The frenzy began after a routine press conference last Friday. A clip, shared widely, appeared to show Netanyahu with six fingers on his right hand—a known artifact of older AI image generators. Though fact-checkers at Snopes and PolitiFact quickly attributed the anomaly to video compression and lighting, the seed of doubt was planted. A subsequent video Netanyahu posted from a coffee shop, explicitly counting his fingers, only intensified scrutiny. Viewers dissected the liquid in his cup and a date on a register, searching for digital seams.
This skepticism persists despite the technical unlikelihood of generating a flawless, 40-minute AI video with current technology. The core issue is verification: neither video carries digital authentication, like C2PA credentials, that could settle the debate. In the absence of such signals, every shadow becomes suspect.

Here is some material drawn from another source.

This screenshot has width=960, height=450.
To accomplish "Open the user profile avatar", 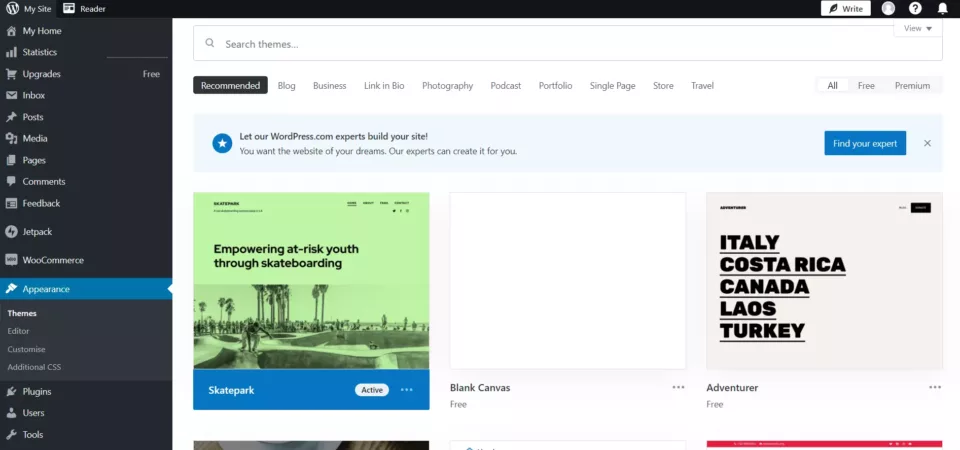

The erosion of trust has tangible consequences, especially amid ongoing regional tensions. On Sunday, President Donald Trump, elected to a second term in 2025, accused Iran of wielding AI as a disinformation weapon, calling for treason charges against purveyors of fake content. The statement, from an administration itself known for deploying manipulated media, underscores a pervasive crisis: when authenticity can’t be guaranteed, every claim and counterclaim operates in a fog.
Netanyahu is almost certainly alive. But the struggle to convince a skeptical online audience reveals a deeper shift. The burden of proof has inverted; we now must actively disprove the unreal, a task growing more difficult as AI tools shed their telltale flaws. The question is no longer about fingers on a hand, but about what we collectively decide to accept as truth.